[PR #15743] [CLOSED] x/mlxrunner: recognise mlx-lm plural aux naming at load time #61984

Closed
opened 2026-04-29 16:56:44 -05:00 by GiteaMirror · 0 comments
Owner

📋 Pull Request Information

Original PR: https://github.com/ollama/ollama/pull/15743
Author: @jodagreyhame
Created: 4/22/2026
Status: Closed

Base: mainHead: pr1/mlxrunner-mlx-lm-quant-naming


📝 Commits (1)

  • 3d9e540 x/mlxrunner: recognise mlx-lm plural aux naming at load time

📊 Changes

7 files changed (+294 additions, -28 deletions)

View changed files

📝 x/mlxrunner/model/embedding.go (+14 -3)
📝 x/mlxrunner/model/embedding_test.go (+32 -0)
📝 x/mlxrunner/model/linear.go (+18 -3)
x/mlxrunner/model/linear_test.go (+44 -0)
📝 x/mlxrunner/model/root.go (+6 -1)
📝 x/mlxrunner/runner.go (+68 -21)
x/mlxrunner/runner_test.go (+112 -0)

📄 Description

Summary

Teaches the MLX runner's tensor loading path to accept mlx-lm's sibling-plural aux naming (<module>.scales / <module>.biases) alongside Ollama's existing dot-child singular naming (<weight>.scale / <weight>.bias).

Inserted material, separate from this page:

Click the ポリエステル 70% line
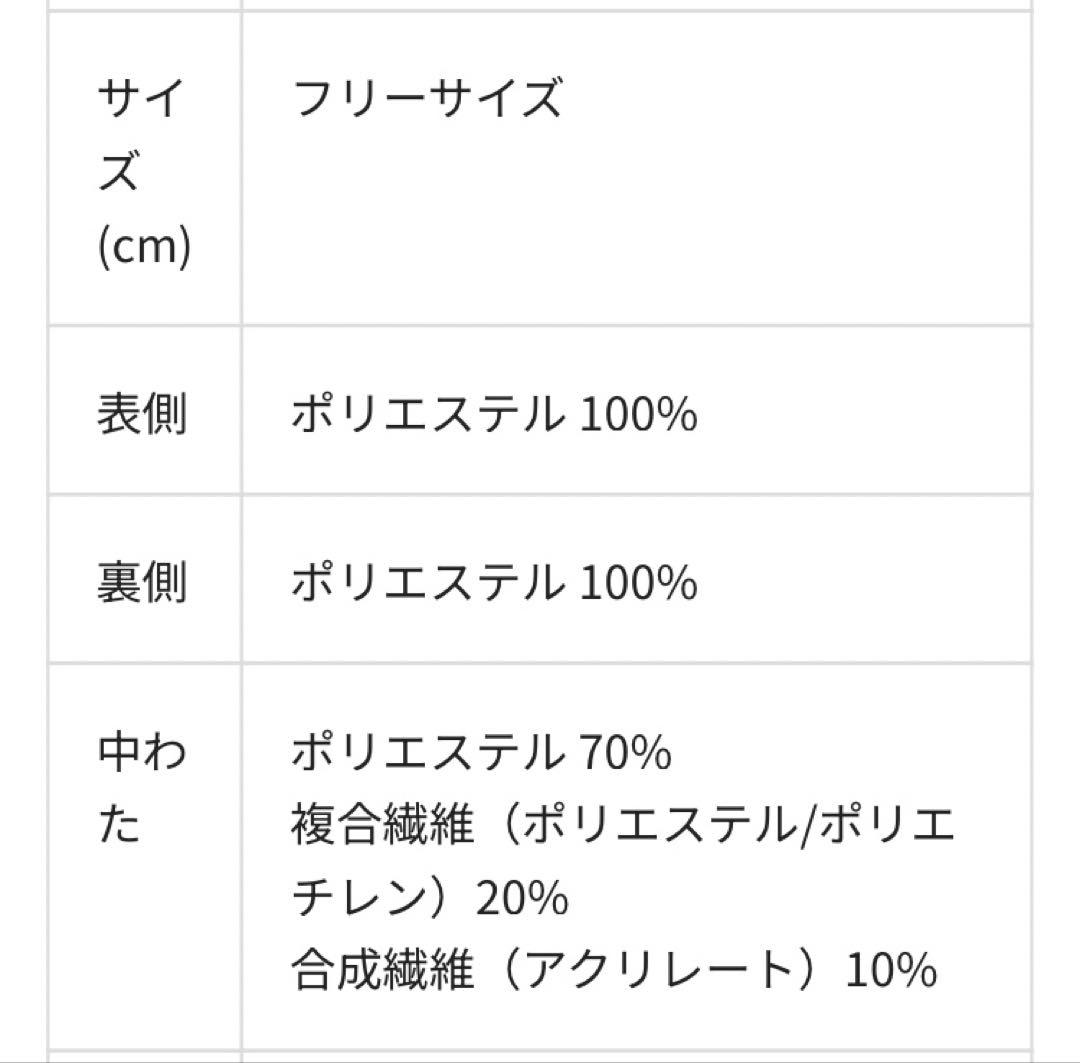Image resolution: width=1080 pixels, height=1063 pixels. point(481,753)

Quant-parameter resolution logic and forward-pass code are unchanged; only aux-name recognition is added. For blobs that use the plural form, the aux tensors are now found at load time (so the layer is constructed as quantised instead of falling through to a raw-float dense linear); for blobs that use the singular form, behaviour is identical to main.

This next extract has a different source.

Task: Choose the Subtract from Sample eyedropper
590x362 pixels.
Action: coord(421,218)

Without this change, ollama create --experimental can produce a tensor map where scales exist on disk but under a key that downstream consumers (linear/embedding constructors) don't look up — the layer is constructed as unquantised, silently loading a U32-packed weight as raw float data. The inference-correctness consequences of that are out of scope here and are addressed in a follow-up PR.

Context

Extends #15409 ("mlx: mixed-precision quant and capability detection improvements") for the mlx-lm import case. That PR taught the runner to parse per-tensor quant metadata at model load time and record it during ollama create. Both paths assumed Ollama's dot-child singular aux naming (<weight>.scale / <weight>.bias). This PR extends the same paths to also accept mlx-lm's native sibling-plural convention.

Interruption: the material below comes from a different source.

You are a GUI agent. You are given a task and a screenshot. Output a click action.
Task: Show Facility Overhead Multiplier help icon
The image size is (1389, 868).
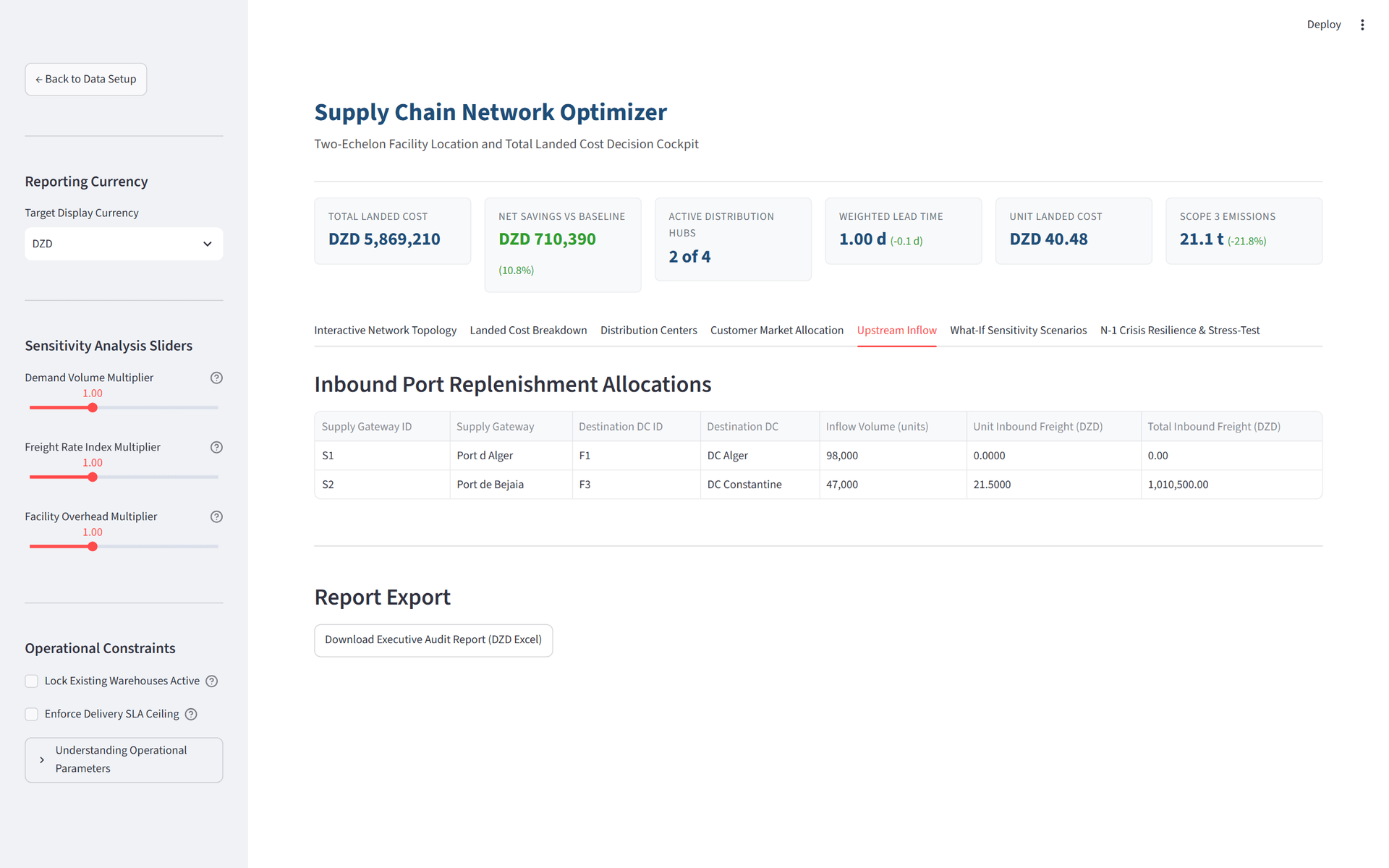point(216,516)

mlx-lm, LM Studio, and any tool using mx.nn.quantize natively emit aux tensors with the sibling-plural convention:

foo.weight
foo.scales      <- NOT foo.weight.scale or foo.weight_scale
foo.biases

Ollama's internal format uses the dot-child singular convention:

foo.weight
foo.weight.scale
foo.weight.bias

ollama create --experimental normally rewrites plural to singular during import, but has been observed emitting occasional orphan blobs that retain the original plural key (reproducible on Qwen3.6 35B-A3B NVFP4 imports for a subset of layers: layers.31.mlp.switch_mlp.gate_proj.scales, layers.20.linear_attn.in_proj_qkv.scales). Normalising at load time makes the runner resilient to both forms and removes the orphan as a failure mode.

What changed

Model constructors accept both aux names

  • x/mlxrunner/model/linear.goMakeLinearLayer tries <path>.weight_scale first, then falls back to <path>.scales. Same for <path>.weight_qbias / <path>.biases.
  • x/mlxrunner/model/embedding.go — identical fallback in MakeEmbeddingLayer.
  • x/mlxrunner/model/root.gomainTensorNames filters both singular and plural suffixes (so plural aux keys don't get treated as main tensors).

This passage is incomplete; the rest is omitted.